== GIVEN RECORDS

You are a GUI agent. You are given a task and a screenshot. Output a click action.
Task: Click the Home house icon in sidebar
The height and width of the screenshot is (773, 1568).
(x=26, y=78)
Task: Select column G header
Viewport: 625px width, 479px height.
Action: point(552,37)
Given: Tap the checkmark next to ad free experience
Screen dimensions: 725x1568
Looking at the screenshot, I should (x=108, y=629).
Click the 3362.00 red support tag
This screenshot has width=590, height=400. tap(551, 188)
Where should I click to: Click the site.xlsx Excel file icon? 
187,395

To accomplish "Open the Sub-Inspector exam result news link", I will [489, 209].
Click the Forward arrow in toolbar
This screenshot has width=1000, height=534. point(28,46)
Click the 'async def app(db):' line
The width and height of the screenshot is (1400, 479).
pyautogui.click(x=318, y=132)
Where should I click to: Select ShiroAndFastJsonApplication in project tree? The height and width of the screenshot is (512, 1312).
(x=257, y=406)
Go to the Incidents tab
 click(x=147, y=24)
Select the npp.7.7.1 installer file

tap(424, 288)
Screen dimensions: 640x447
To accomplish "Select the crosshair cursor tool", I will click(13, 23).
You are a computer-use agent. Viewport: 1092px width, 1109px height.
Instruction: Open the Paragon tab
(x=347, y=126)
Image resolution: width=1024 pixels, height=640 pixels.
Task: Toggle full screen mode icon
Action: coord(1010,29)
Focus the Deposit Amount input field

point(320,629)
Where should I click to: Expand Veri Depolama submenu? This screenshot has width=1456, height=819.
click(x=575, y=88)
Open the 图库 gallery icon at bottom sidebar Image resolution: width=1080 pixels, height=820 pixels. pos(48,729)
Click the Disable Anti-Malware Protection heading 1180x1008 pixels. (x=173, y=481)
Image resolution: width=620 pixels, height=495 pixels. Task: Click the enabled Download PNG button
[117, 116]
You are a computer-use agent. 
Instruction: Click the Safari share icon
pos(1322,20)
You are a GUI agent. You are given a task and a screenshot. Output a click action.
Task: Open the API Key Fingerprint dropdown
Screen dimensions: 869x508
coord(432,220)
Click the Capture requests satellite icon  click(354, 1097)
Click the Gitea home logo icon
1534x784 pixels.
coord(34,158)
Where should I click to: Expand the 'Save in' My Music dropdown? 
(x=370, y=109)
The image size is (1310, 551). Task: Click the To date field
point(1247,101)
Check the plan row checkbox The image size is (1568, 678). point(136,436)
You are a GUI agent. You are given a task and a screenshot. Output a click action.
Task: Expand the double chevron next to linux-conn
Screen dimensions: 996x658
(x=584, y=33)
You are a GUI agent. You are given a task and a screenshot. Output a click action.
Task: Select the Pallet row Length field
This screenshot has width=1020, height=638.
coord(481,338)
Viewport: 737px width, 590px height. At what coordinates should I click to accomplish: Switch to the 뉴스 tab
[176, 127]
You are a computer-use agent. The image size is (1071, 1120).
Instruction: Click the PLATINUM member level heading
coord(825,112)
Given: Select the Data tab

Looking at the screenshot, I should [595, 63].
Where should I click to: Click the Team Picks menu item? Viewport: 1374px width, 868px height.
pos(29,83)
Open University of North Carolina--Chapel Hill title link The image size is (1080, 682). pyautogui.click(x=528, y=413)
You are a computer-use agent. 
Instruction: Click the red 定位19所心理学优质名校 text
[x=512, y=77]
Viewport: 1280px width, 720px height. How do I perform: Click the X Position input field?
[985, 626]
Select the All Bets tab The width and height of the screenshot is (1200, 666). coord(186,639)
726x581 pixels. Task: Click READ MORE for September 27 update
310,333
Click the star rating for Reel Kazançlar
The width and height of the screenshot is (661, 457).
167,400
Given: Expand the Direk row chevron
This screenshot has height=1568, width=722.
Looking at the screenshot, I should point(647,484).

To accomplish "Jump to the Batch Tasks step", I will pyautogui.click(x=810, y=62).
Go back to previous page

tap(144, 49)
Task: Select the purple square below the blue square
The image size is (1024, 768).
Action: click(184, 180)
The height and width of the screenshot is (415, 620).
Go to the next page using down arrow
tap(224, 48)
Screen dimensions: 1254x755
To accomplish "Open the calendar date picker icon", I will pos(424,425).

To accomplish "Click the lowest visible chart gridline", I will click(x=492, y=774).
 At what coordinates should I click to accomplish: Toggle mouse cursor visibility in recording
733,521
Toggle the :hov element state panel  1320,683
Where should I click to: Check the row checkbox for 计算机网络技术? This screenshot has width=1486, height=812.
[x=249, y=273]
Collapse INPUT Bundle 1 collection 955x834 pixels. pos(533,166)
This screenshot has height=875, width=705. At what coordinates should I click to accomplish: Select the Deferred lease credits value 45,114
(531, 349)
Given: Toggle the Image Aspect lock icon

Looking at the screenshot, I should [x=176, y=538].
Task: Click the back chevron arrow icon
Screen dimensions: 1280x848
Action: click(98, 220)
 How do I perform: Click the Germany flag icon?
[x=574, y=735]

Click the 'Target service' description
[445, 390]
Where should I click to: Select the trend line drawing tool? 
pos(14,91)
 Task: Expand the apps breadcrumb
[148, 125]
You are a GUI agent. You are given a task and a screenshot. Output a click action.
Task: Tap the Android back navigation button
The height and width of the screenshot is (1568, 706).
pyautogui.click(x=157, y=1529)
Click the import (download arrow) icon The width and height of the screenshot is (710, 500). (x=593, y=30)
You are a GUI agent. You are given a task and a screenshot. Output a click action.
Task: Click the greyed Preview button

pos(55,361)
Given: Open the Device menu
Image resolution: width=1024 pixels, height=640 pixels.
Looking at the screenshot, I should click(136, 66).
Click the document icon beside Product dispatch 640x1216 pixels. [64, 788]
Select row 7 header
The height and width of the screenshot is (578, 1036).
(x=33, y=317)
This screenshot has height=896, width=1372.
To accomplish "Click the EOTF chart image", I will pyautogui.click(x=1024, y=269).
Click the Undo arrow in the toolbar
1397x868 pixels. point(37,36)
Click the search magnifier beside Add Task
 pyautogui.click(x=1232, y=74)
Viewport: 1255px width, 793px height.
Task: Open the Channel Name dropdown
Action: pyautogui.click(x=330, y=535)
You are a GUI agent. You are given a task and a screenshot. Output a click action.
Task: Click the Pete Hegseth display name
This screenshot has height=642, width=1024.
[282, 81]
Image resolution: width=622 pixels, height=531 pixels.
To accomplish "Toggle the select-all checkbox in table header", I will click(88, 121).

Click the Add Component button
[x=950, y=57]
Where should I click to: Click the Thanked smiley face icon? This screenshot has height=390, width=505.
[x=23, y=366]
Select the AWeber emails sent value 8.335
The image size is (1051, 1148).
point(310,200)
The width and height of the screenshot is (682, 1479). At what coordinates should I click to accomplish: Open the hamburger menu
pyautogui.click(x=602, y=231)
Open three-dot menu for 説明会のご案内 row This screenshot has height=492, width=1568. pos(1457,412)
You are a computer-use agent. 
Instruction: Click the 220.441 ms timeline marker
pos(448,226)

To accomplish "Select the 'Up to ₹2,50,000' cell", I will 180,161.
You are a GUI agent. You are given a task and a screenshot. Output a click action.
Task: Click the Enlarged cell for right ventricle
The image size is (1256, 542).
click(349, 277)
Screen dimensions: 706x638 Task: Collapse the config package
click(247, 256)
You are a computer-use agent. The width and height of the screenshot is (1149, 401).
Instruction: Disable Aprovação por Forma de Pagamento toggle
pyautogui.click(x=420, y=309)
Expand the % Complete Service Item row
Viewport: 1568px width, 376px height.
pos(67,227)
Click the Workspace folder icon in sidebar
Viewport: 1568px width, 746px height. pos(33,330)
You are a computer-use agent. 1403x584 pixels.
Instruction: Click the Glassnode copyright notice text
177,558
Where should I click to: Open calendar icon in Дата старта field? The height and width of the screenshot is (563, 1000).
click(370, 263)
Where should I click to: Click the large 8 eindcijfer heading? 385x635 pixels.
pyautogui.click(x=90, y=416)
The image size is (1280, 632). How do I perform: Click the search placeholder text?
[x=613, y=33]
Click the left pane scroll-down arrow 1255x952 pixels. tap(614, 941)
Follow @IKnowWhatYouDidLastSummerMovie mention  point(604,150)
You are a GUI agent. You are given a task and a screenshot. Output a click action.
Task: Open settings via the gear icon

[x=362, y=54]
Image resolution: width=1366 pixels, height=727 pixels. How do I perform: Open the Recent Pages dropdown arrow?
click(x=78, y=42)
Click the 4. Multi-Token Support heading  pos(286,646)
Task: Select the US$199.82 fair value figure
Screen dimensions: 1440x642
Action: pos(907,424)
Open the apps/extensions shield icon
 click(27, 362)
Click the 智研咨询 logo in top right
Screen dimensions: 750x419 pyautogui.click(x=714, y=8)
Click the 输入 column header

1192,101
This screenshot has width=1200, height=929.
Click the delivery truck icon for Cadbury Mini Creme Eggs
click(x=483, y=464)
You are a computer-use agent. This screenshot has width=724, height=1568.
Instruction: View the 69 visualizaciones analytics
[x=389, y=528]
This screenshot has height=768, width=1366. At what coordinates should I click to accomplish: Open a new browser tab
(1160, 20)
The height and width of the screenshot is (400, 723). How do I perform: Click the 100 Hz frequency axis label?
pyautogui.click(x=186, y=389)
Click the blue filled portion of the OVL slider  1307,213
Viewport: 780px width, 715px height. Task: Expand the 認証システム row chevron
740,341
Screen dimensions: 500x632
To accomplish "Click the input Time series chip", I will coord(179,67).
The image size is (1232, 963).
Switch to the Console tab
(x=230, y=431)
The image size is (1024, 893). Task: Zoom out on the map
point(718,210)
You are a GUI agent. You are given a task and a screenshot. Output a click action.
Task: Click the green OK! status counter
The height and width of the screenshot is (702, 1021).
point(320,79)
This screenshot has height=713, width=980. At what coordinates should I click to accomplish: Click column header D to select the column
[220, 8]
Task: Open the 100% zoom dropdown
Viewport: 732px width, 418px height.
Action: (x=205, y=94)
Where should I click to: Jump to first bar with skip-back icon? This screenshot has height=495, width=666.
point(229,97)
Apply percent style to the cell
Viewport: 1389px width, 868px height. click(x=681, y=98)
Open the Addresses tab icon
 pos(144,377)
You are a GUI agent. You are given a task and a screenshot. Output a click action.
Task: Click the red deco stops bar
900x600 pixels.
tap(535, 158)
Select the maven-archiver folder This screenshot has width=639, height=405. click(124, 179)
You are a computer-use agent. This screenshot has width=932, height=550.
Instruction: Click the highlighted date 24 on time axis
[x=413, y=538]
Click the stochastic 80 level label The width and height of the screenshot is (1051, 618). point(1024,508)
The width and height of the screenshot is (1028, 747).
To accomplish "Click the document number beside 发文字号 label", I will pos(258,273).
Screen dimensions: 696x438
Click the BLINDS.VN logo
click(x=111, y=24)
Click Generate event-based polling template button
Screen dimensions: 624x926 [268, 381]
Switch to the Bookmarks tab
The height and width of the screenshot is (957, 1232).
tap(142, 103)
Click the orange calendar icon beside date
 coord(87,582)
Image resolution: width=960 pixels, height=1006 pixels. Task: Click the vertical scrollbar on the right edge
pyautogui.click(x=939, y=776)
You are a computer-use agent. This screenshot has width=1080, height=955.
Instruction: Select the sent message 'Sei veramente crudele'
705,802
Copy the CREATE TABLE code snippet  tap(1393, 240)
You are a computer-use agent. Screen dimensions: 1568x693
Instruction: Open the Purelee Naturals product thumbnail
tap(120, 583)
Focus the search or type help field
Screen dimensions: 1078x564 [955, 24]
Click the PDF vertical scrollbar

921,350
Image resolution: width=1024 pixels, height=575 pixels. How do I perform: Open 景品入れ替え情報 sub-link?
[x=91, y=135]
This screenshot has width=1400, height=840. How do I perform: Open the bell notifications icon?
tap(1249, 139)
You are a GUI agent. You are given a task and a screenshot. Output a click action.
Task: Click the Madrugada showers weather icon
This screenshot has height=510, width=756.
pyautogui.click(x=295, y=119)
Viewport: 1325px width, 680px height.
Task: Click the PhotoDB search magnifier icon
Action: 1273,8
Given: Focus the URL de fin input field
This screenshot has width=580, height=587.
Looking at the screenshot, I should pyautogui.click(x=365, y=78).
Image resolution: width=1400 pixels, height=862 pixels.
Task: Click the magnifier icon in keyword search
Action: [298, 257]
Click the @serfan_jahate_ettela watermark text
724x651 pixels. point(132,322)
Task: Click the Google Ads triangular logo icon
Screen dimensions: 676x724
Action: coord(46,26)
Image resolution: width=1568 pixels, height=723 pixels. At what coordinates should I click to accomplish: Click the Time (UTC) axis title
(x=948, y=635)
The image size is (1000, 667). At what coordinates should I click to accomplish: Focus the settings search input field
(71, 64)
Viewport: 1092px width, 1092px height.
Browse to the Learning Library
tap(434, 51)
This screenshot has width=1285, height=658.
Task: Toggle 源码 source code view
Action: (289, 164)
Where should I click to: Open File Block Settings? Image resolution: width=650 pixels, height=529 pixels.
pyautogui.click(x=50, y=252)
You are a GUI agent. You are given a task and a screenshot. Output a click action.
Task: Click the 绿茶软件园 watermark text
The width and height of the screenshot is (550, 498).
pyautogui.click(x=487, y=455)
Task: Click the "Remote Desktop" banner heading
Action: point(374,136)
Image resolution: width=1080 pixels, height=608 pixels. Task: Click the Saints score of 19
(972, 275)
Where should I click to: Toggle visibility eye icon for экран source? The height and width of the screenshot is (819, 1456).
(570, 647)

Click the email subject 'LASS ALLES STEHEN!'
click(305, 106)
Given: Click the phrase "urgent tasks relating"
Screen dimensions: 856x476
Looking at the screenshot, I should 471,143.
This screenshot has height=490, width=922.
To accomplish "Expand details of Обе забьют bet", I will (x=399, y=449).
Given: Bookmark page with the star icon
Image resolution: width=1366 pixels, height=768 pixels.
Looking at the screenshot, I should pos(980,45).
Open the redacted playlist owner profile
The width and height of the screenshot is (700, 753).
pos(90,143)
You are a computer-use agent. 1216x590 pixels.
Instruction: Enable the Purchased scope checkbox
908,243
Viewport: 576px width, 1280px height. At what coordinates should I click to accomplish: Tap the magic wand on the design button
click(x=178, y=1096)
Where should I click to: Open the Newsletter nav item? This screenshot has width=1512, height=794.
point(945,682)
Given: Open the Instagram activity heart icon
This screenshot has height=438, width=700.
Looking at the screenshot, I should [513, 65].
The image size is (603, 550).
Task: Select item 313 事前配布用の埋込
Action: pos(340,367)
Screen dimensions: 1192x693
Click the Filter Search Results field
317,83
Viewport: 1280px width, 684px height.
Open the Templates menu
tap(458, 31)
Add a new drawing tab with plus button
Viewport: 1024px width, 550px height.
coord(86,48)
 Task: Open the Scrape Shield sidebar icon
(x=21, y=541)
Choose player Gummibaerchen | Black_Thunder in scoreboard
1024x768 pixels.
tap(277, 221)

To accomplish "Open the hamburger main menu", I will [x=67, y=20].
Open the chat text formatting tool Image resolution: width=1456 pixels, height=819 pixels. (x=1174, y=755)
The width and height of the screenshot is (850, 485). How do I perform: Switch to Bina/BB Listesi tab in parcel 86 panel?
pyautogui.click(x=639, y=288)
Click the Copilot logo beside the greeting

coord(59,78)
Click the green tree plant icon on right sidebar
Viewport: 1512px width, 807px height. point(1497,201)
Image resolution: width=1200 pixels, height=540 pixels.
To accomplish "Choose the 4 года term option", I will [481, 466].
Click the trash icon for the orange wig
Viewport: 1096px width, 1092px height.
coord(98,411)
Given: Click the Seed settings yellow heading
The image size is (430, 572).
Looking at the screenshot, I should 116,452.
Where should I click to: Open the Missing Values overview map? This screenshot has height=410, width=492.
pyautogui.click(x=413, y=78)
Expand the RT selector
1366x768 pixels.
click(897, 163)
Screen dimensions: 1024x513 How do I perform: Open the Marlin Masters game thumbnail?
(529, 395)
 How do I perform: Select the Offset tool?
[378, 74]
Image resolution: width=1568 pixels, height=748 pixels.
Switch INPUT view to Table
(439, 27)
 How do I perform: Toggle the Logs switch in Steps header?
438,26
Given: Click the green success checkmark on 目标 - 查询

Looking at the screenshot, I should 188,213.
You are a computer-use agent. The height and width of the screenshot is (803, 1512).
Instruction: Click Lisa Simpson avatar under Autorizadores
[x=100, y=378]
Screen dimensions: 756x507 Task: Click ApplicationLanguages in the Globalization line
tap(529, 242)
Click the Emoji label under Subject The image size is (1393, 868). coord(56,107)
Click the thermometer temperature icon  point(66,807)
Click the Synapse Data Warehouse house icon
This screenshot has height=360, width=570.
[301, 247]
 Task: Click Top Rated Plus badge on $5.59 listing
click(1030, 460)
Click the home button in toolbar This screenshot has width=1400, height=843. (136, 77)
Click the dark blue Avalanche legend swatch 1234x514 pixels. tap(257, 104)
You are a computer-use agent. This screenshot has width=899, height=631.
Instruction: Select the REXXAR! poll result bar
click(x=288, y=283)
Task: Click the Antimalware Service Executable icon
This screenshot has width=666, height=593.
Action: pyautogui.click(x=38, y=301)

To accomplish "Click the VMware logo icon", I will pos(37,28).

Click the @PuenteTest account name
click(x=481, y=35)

====

### GIVEN EXERCISE
Count the lines above that contain the word "visibility", matching case exactly, and give only the number.

### RESULT
2